(Document excerpt Opens)

A group of 200 patients was prospectively enrolled and followed for a minimum of 6 months. Two- or 3-day brachytherapy was associated with low acute or subacute toxicity, 97.25% excellent or good cosmetic outcomes, and excellent local control in select breast cancers.

Conclusions:

Ultrashort breast brachytherapy is dosimetrically feasible and can be delivered with excellent short-term tolerance and low toxicity.

Introduction

Breast conservation therapy (BCT) results in survival rates equal to those of mastectomy in women with early-stage breast cancer.^1-5 Adjuvant radiation therapy (RT) is a necessary component of BCT and is associated with a modest improvement in breast cancer mortality. Although the original BCT studies used whole-breast irradiation (WBI), consensus statements from the American Society of Radiation Oncology and others^6,7 support accelerated partial breast irradiation (APBI) as a standard-of-care option in selected women with early-stage breast cancer.

Modern brachytherapy with appropriate selection criteria was the first method introduced for APBI.⁸ Initially, the treatment was given with low-dose-rate seeds or strands of ¹⁹²Ir while the patient was in isolation in a shielded hospital room. High-dose-rate brachytherapy with a remote afterloader allowed twice-daily treatments that average 7 to 15 minutes for each session, all delivered as outpatient treatment. Since then, there have been single-institution studies,^9-14 registry trial data,^15,16 and a prospective phase 2 cooperative group trial (RTOG 95-17),¹⁷ all of which have provided evidence for brachytherapy APBI as an equivalent to the historical standard of whole-breast radiation therapy. A large, well-designed, maturely reported European randomized trial (GEC-ESTRO) demonstrated noninferiority of interstitial brachytherapy APBI compared with standard WBI.¹⁸

An alternate modality of APBI is to deliver a single fraction of RT intraoperatively after partial mastectomy. The TARGIT-A trial reported results with this approach using a spherical applicator to deliver a single dose of 20 Gy at the applicator surface with 50 kV X rays,¹⁹ which delivered approximately 5 to 6 Gy at a 1-cm depth into tissue. In the Italian approach to intraoperative RT, a single intraoperative fraction of 21 Gy is delivered using high-energy electrons.²⁰ The ELIOT trial randomized patients between intraoperative electrons and WBI. With a median follow-up of 5.8 years, the ipsilateral in-breast recurrence rate was 5.3% for the intraoperative electron group versus 0.7% for the whole-breast radiation therapy group, which represented a statistically significant difference. Similarly, the TARGIT trial randomized patients between whole-breast and intraoperative electronic brachytherapy and, at a median follow-up of 29 months, the difference in breast recurrence rate was 1.3% versus 3.3%, also a statistically significant difference. For the TARGIT trial, insufficient dose may be the likely explanation, whereas for the ELIOT trial, the higher-risk patient population probably factored into the difference.

(Document excerpt Closes)

# What to do
[1] List every abbreviation that the breast brachytherapy excerpt defines in parentheses, with the term it stands for.
[2] According to the breast brachytherapy excerpt, what single intraoperative dose does the Italian approach deliver, and with what?
[3] Duplicate the passage of the breast brachytherapy excerpt starting at "Introduction" and ending at "selected women with early-stage breast cancer.".
The entries after this text are separate material and have no connection to the breast brachytherapy excerpt.

(Data shown Opens)

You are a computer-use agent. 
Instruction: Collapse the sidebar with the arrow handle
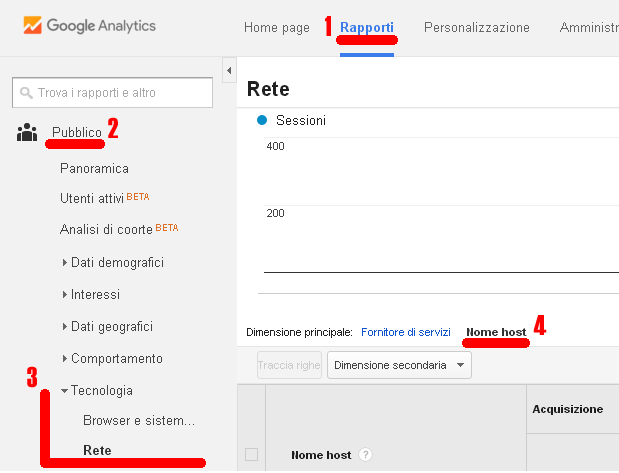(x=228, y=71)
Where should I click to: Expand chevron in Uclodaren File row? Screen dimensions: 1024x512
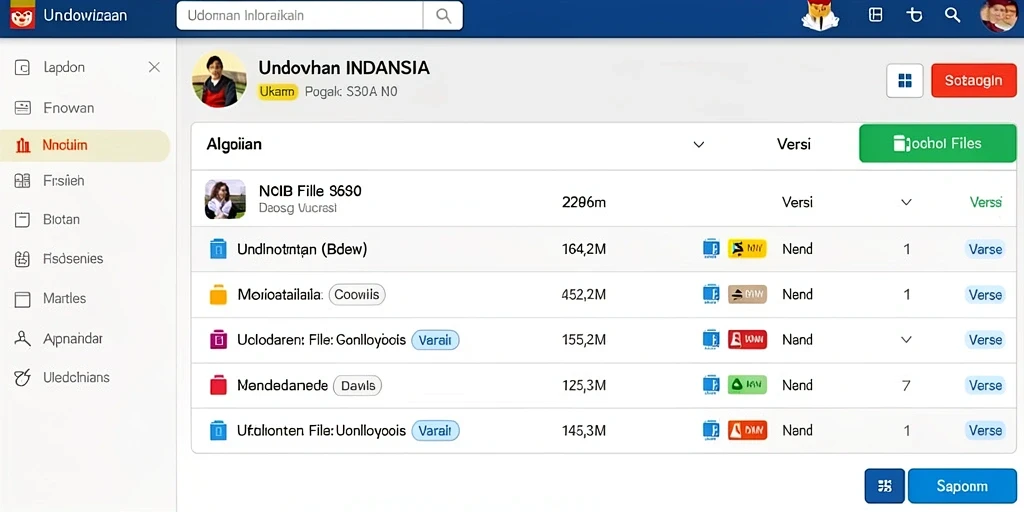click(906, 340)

(Data shown Closes)

# Solutions in order
[1]
- BCT: breast conservation therapy
- RT: radiation therapy
- WBI: whole-breast irradiation
- APBI: accelerated partial breast irradiation

[2] 21 Gy, delivered with high-energy electrons.

[3]
Introduction

Breast conservation therapy (BCT) results in survival rates equal to those of mastectomy in women with early-stage breast cancer.^1-5 Adjuvant radiation therapy (RT) is a necessary component of BCT and is associated with a modest improvement in breast cancer mortality. Although the original BCT studies used whole-breast irradiation (WBI), consensus statements from the American Society of Radiation Oncology and others^6,7 support accelerated partial breast irradiation (APBI) as a standard-of-care option in selected women with early-stage breast cancer.